Un proverbe résume cette histoire :
A l'inverse,
si
l'intention
est
mal guidée, des effets négatifs
peuvent en résulter.
Écoutez cette autre histoire : Une personne ayant la phobie des
serpents voyait partout ces animaux, en particulier dans sa tasse de
thé. Il en était perpétuellement malade,
jusqu'à ce qu'il se rende compte que le serpent était le
reflet de l'arc pendu au mur de sa maison.
J'insiste
toujours sur le fait qu'il faut être bien guidé dans les
pratiques énergétiques pour que l'effet soit
bénéfique.
Dans le Qi Gong, l'intention vise l'effet thérapeutique. Mais
veillez à ce qu'elle soit bien dirigée sinon elle peut
s'avérer négative. En voici l'illustration : un patient,
atteint d'un cancer avancé, se rend à Shanghai pour se
faire soigner. Mais le chirurgien, devant la gravité du cas,
décide en cours d'opération de ne pas intervenir, sans
rien en dire au patient. Celui-ci repart dans sa province,
persuadé que l'opération est réussie et qu'il est
guéri. Il est en parfaite santé pendant deux ans et
décide de faire un grand banquet pour remercier son
médecin.
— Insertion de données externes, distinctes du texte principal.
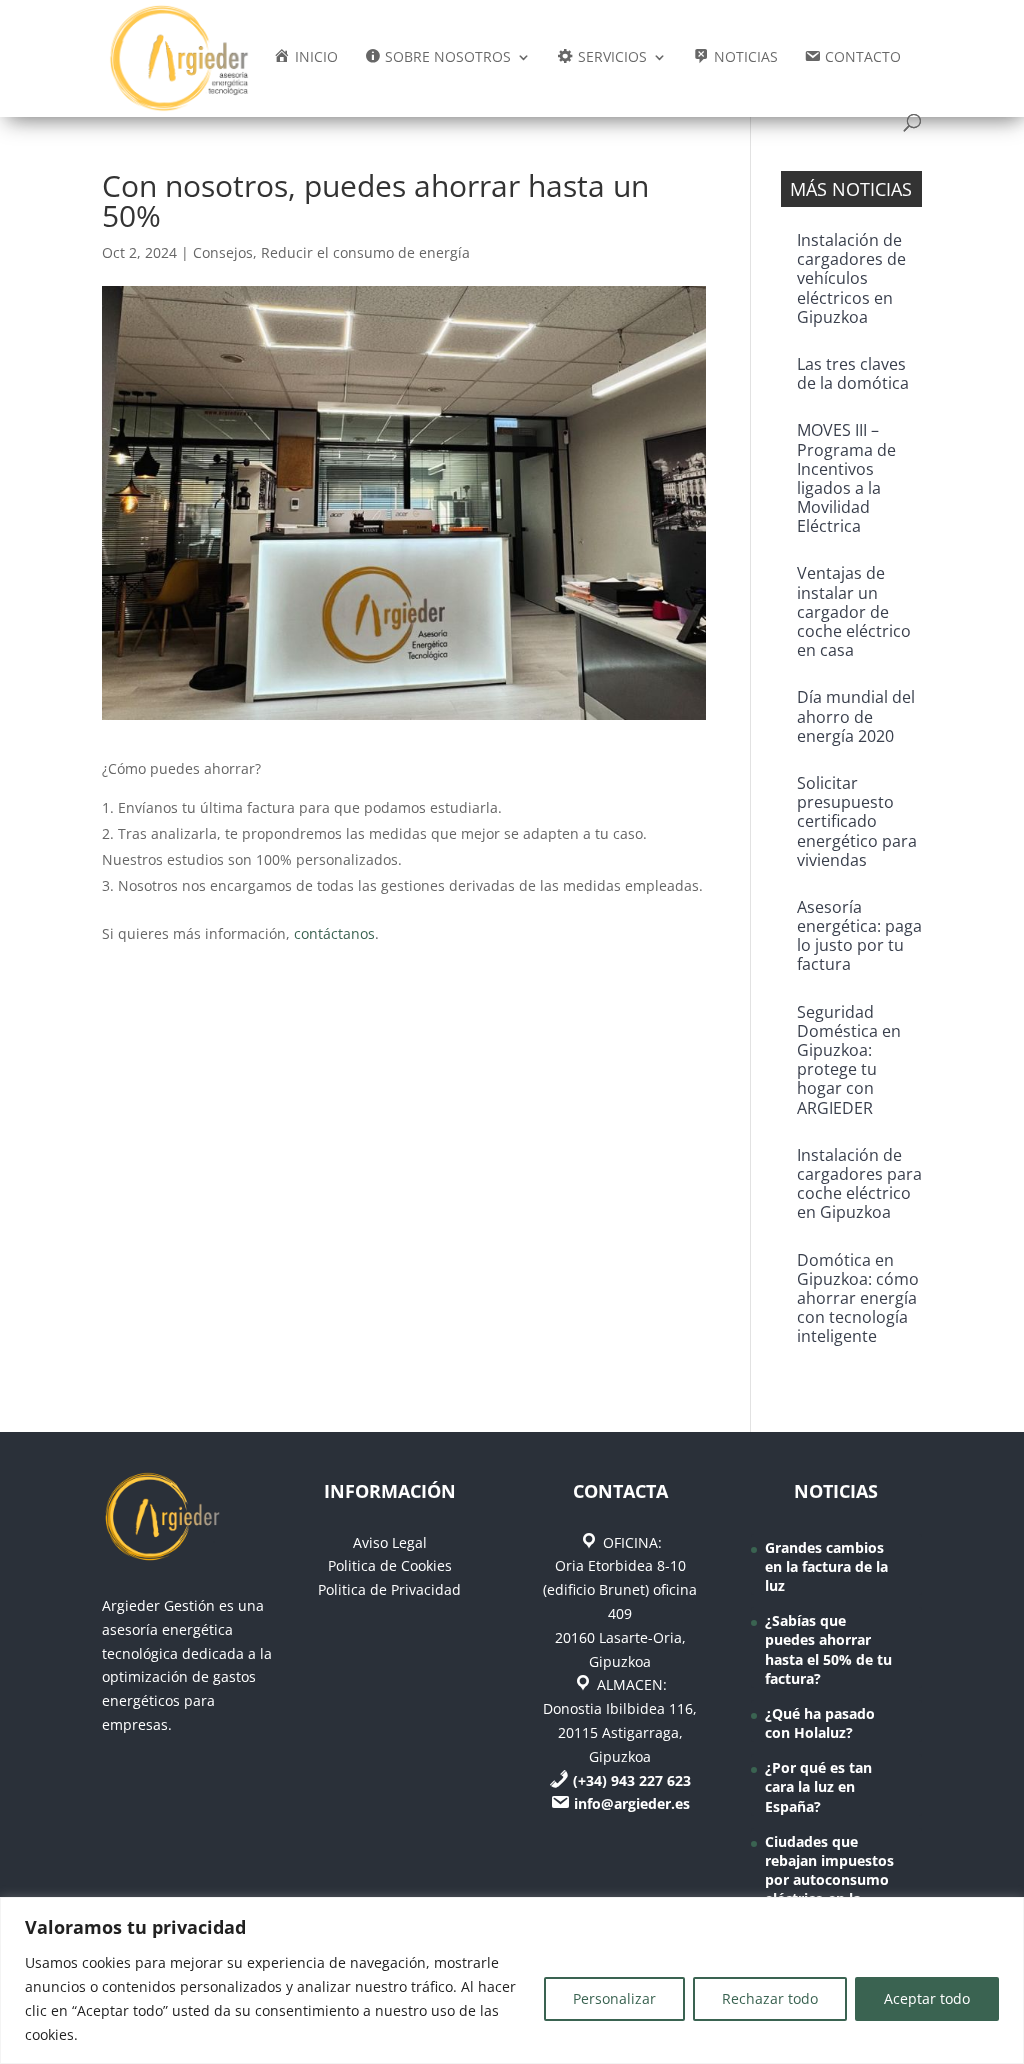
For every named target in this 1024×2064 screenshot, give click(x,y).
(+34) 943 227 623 (632, 1780)
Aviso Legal (390, 1542)
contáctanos (334, 933)
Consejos (223, 252)
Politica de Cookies (390, 1565)
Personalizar (614, 1998)
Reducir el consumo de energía (365, 252)
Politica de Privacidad (389, 1589)
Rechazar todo (770, 1998)
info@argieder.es (632, 1803)
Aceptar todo (927, 1998)
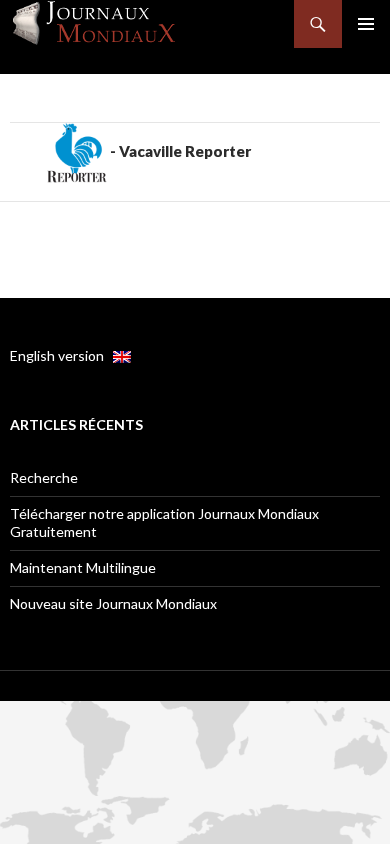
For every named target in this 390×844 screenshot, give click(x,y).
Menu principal (366, 24)
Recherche (44, 477)
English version (61, 355)
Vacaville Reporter (185, 151)
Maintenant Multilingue (83, 567)
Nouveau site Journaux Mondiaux (113, 603)
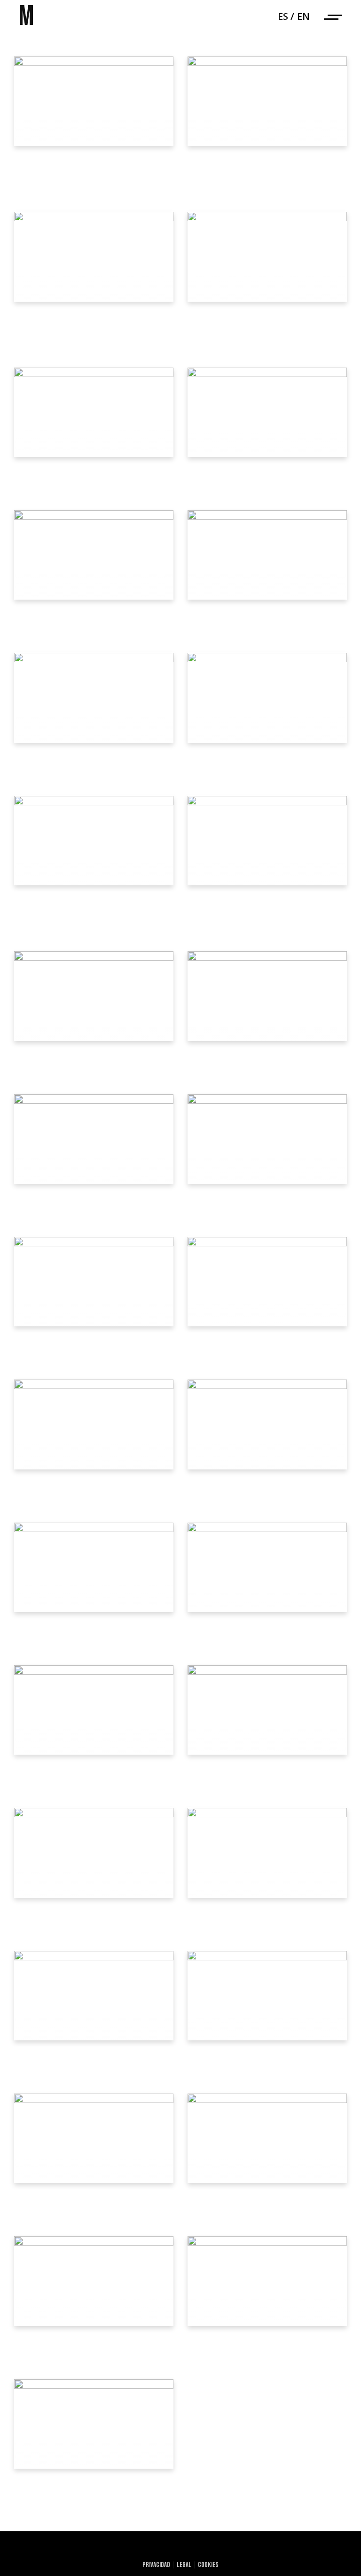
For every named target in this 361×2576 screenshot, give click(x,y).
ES (283, 16)
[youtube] (201, 2548)
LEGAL (184, 2564)
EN (303, 16)
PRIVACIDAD (156, 2564)
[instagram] (221, 2548)
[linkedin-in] (160, 2548)
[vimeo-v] (140, 2548)
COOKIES (208, 2564)
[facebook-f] (181, 2548)
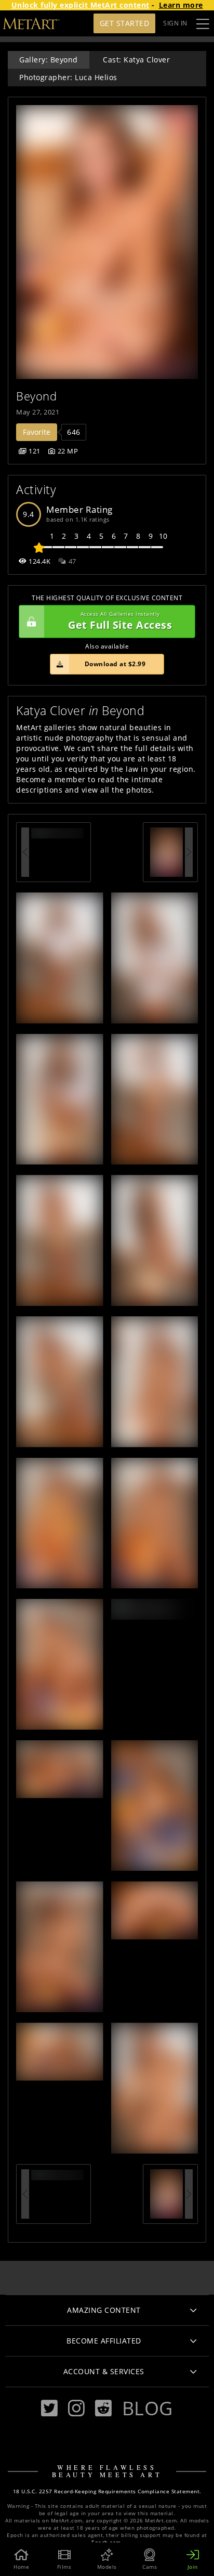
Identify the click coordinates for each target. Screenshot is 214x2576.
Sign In (175, 23)
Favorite (36, 432)
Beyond (36, 396)
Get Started (125, 23)
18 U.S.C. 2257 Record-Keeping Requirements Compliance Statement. (107, 2491)
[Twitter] (49, 2408)
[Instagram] (76, 2408)
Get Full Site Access (120, 621)
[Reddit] (103, 2408)
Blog (147, 2408)
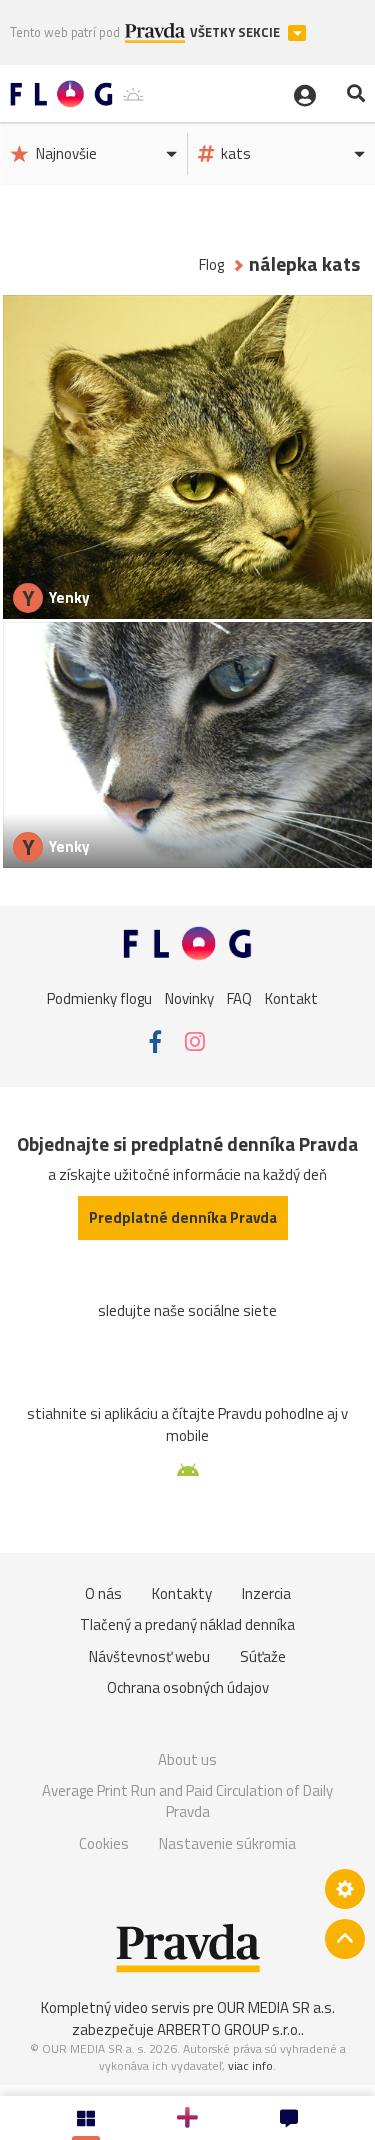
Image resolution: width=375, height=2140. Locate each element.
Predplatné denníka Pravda (183, 1217)
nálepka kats (304, 264)
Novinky (189, 998)
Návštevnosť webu (149, 1656)
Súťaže (263, 1656)
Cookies (104, 1843)
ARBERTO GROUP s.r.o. (229, 2029)
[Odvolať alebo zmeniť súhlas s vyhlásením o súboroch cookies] (345, 1889)
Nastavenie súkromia (227, 1843)
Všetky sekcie (236, 32)
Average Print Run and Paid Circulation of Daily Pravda (187, 1801)
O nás (103, 1593)
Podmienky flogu (99, 998)
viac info (250, 2065)
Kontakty (182, 1593)
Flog (211, 264)
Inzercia (266, 1593)
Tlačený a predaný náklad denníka (187, 1624)
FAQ (239, 998)
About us (187, 1759)
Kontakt (291, 998)
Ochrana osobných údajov (188, 1687)
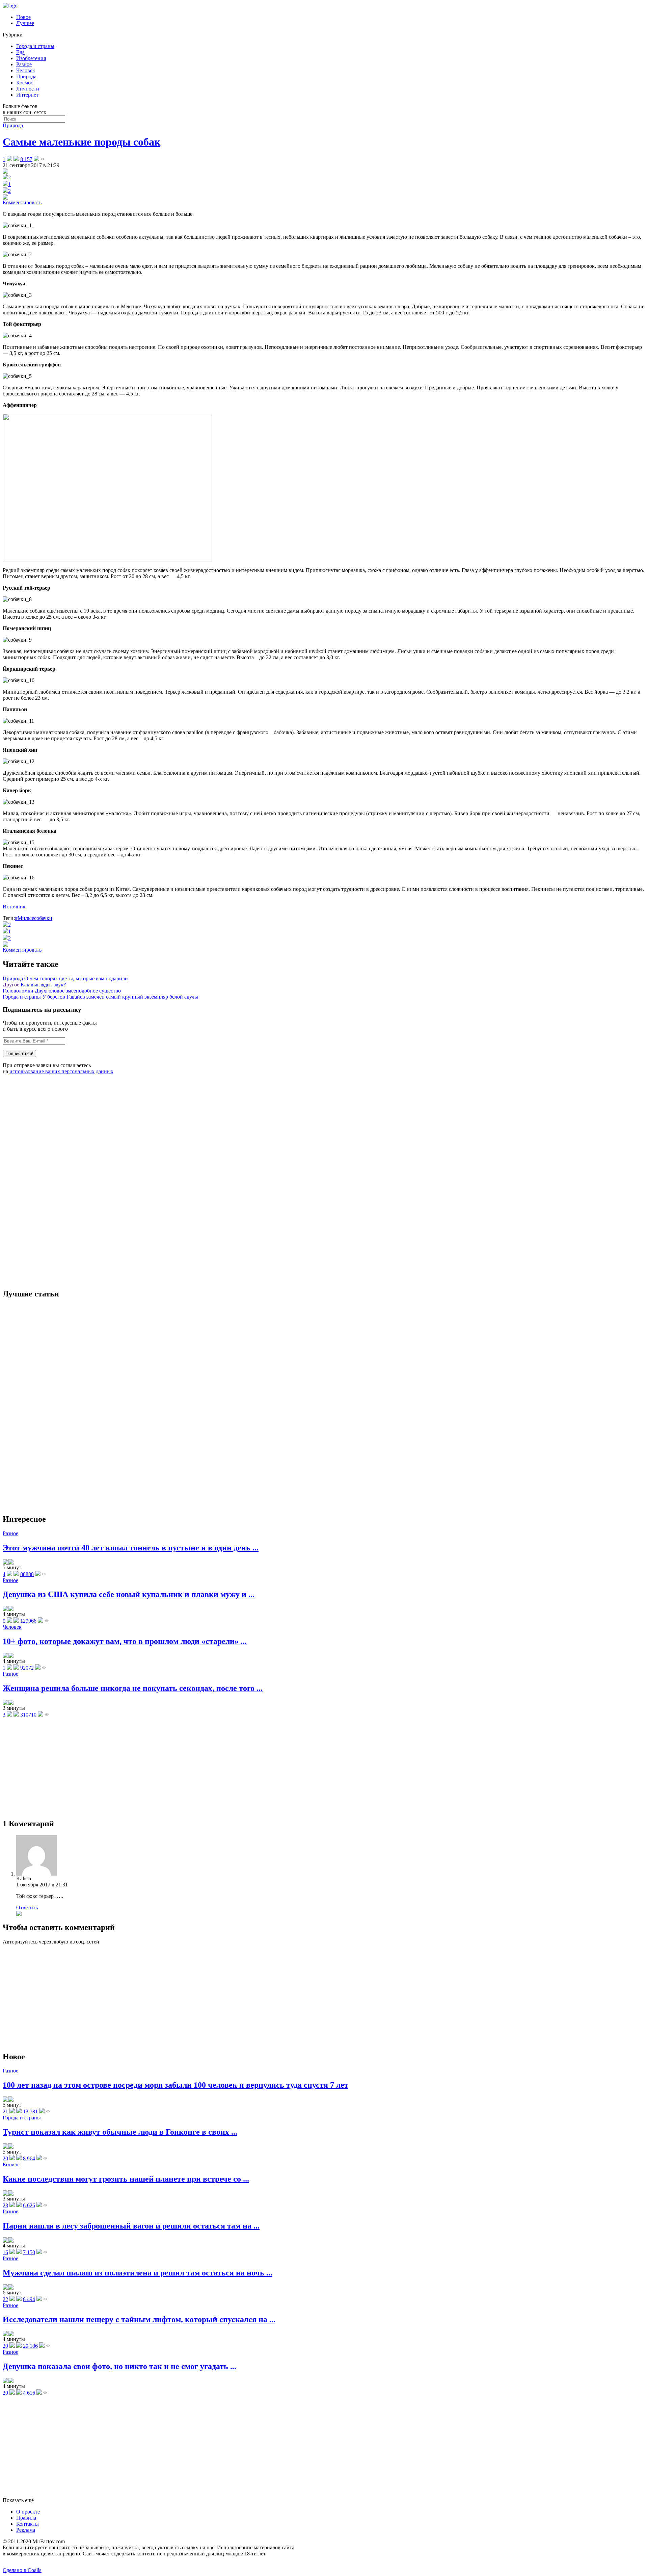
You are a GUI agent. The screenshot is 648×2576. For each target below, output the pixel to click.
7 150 (29, 2252)
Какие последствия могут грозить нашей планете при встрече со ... (126, 2178)
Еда (20, 52)
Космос (24, 82)
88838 (27, 1574)
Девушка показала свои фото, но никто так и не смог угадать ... (119, 2366)
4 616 (29, 2393)
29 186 (30, 2346)
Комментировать (22, 202)
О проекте (28, 2512)
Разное (24, 64)
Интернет (27, 95)
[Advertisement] (53, 1181)
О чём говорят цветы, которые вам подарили (76, 978)
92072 (27, 1668)
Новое (23, 17)
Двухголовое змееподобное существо (78, 991)
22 (5, 2299)
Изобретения (31, 58)
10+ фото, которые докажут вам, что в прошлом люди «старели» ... (125, 1641)
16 (5, 2252)
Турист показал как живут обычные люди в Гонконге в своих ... (120, 2132)
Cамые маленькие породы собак (81, 142)
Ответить (27, 1907)
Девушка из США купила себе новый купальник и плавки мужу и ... (128, 1594)
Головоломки (18, 991)
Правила (26, 2518)
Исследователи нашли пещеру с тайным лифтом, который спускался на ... (139, 2319)
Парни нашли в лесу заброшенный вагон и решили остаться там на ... (131, 2225)
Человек (25, 70)
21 (5, 2111)
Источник (14, 906)
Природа (26, 76)
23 (5, 2205)
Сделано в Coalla (22, 2570)
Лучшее (25, 23)
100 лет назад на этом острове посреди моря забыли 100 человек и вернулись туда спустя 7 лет (175, 2085)
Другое (11, 984)
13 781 (30, 2111)
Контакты (27, 2524)
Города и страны (35, 46)
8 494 (29, 2299)
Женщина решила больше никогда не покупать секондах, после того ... (133, 1688)
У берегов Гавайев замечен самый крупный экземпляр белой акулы (120, 997)
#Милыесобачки (33, 918)
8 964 (29, 2158)
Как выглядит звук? (43, 984)
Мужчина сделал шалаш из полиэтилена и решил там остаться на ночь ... (137, 2272)
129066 (28, 1621)
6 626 (29, 2205)
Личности (27, 89)
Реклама (25, 2530)
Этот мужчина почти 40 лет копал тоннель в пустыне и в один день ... (131, 1547)
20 (5, 2158)
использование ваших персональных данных (61, 1071)
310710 (28, 1715)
Celui-ci, alors, par honnêteté, lui
dévoile la vérité. En prenant connaissance de la
situation, notre homme retombe malade et décède en trois
semaines.
Dans
le Qi Gong, la personne doit se mettre dans un état positif par
rapport à elle-même et à l'Univers. L'intention Yi
est sans forme, sans son, sans odeur. Il se cache dans l'esprit. On ne
peut pas le toucher mais on peut le guider à l'intérieur
de soi.
Il n'a pas de forme mais toutes les formes naissent du Yi. L'intention
prenant la décision du comportement est obligatoirement
présente dans la forme du mouvement extérieur.
Yi
commence par le coeur et finit par le mouvement.
Par
exemple dans le Taïjiquan, l'intention amène le Qi dans le
Dan Tian puis dans les pieds par les méridiens Yin, remonte
ensuite dans les méridiens Yang jusqu'au dos entre les omoplates
pour se transmettre jusqu'aux mains ou aux autres parties du corps
selon le but désiré. Cela aboutit à un mouvement
plus subtil, car il ne s'agit pas que d'un déplacement physique,
mais énergétique qui se traduit par une sensation
d'harmonie intense. On sent que le mouvement peut aller toujour plus en
profondeur jusqu'au centre " exquis " d'une spirale qui se
redéploie en sens inverse. Il témoigne ainsi d'une
communication entre le macrocosme et le microcosme.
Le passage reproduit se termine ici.